論語を楽しむ

論語を楽しみ、良識を豊かにするブログです。

第8回 学而第一(5) 千乗の国を治むるには

学而第一(5)を鑑賞します。

本ブログを初めて読まれる方は、第1回、第2回を先に読んで頂ければと思います。

 

本章は、国を治める秘訣(統治の心得)が語られています。

民主主義、つまり、主権在民の社会においては、統治者を選ぶのは有権者です。

したがって、その秘訣(心得)は、今の私たちにとっては、「統治者を選ぶ際の有権者の心得」としてみることができます。

 

今回は、本章の鑑賞を通して、「統治者の心得/有権者の心得」について考え、「論語の果実」を見いだし、味わい、楽しみます。一緒に楽しんで頂けたら幸です。

 

学而第一(5)

 

書き下し文:『論語 (漢文叢書)』WIKISOURCE

子曰く、千乘の國を道(をさ)むるには、事を敬(つゝし)みて信、用を節して人を愛し、民を使ふに時を以(もっ)てす。

 

訳:下村湖人『現代訳論語』青空文庫

 先師がいわれた。――

「千乗の国を治める秘訣が三つある。即ち、国政の一つ一つとまじめに取組んで民の信を得ること、出来るだけ国費を節約して民を愛すること、そして、民に労役を課する場合には、農事の妨げにならない季節を選ぶこと、これである。」

 

○ 千乘の国==侯国の意。乘は兵車で、天子は兵車萬台、諸侯は千台、大夫は百台を動かすという意味で、それぞれ萬乘の国、千乘の国、百乘の国というのである。孔子が特に千乘の国について語ったのは、その当時の中国が諸侯の封建時代だったからである。

 

はじめに、下村の訳を鑑賞します。

孔子が国を治める秘訣を三つ語っています。

国を治める秘訣と言っても、統治には様々な側面(View)があります。

孔子が本章で採り上げたのは、「民とどう向き合うか」という側面です。

孔子らしい着眼です。

そして、「民の信頼を得る、国費の使い道は民の生活に配慮する、労役を課す場合は民の生活に配慮する」を心がけること、と説きます。

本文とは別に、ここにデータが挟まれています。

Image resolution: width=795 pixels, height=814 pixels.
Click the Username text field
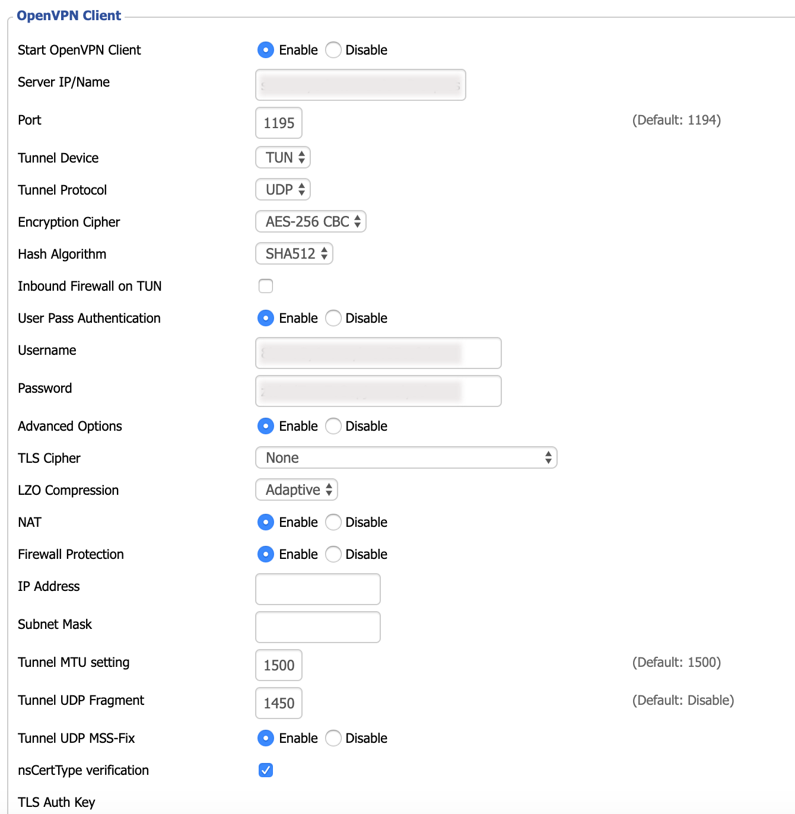pos(378,353)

孔子が説く秘訣を一言で言えば、「民のための政治をせよ」ということです。

 

孔子が生きた2500年前の中国は身分制の時代です。

統治者は、民を権力で従わせることができた時代です。

そのような時代に、孔子は、敢えて、「統治者は(立場の弱い)民のための政治をせよ」と説いていたのです。

「仁」を善き社会の根本とみなす孔子らしい説と言えます。

 

ここからは主観読みで鑑賞します。

本ブログの趣旨に従って「論語の果肉」を取り出して味わいます。

そして、実践に結びつく教訓を見いだします。

 

民のための政治と憲法

 

「民のための政治」が政治の本質なのであれば、民が自ら政治を行えばよいではないか、という考えに至ります。そうした考え方から民主主義が始まりました。

しかし、現実的には、民全員が直接、政治に携わることはできません。

したがって、政治を託す人を選ぶことになります。

政治を託す、つまり、統治を託すということは権力を託すということですから、権力の乱用を防ぐための方策が合わせて必要です。

その方策の典型が憲法です。

 

日本国憲法には次のような条文があります。

 

第二十五条〔生存権及び国民生活の社会的進歩向上に努める国の義務〕

すべて国民は、健康で文化的な最低限度の生活を営む権利を有する。

国は、すべての生活部面について、社会福祉社会保障及び公衆衛生の向上及び増進に努めなければならない。

 

本条の趣旨は「日本国の統治に携わる者は国民の生活に配慮した統治をしなさい」ということです。

日本国憲法には、本章で孔子が説く統治の秘訣の本質が織り込まれていると言えます。

 

善き統治の根本:善き有権者

 

孔子の時代には、民は統治者を選ぶことはできませんでした。

現代の民主主義の社会では、民は統治者を選ぶことができます。

 

日本では、民は直接首相を選べませんが、首相を選ぶ国会議員を選ぶことができます。

国会議員は有権者の意思によって選ばれますから、形式的には、国会議員の考え方や行動は、有権者の意思が反映されたものとみなされます。

したがって、もし、有権者の意思に反した国会議員の言行が見られる場合は、有権者は、自分たちの意思に反している旨の意思表示をする必要があります。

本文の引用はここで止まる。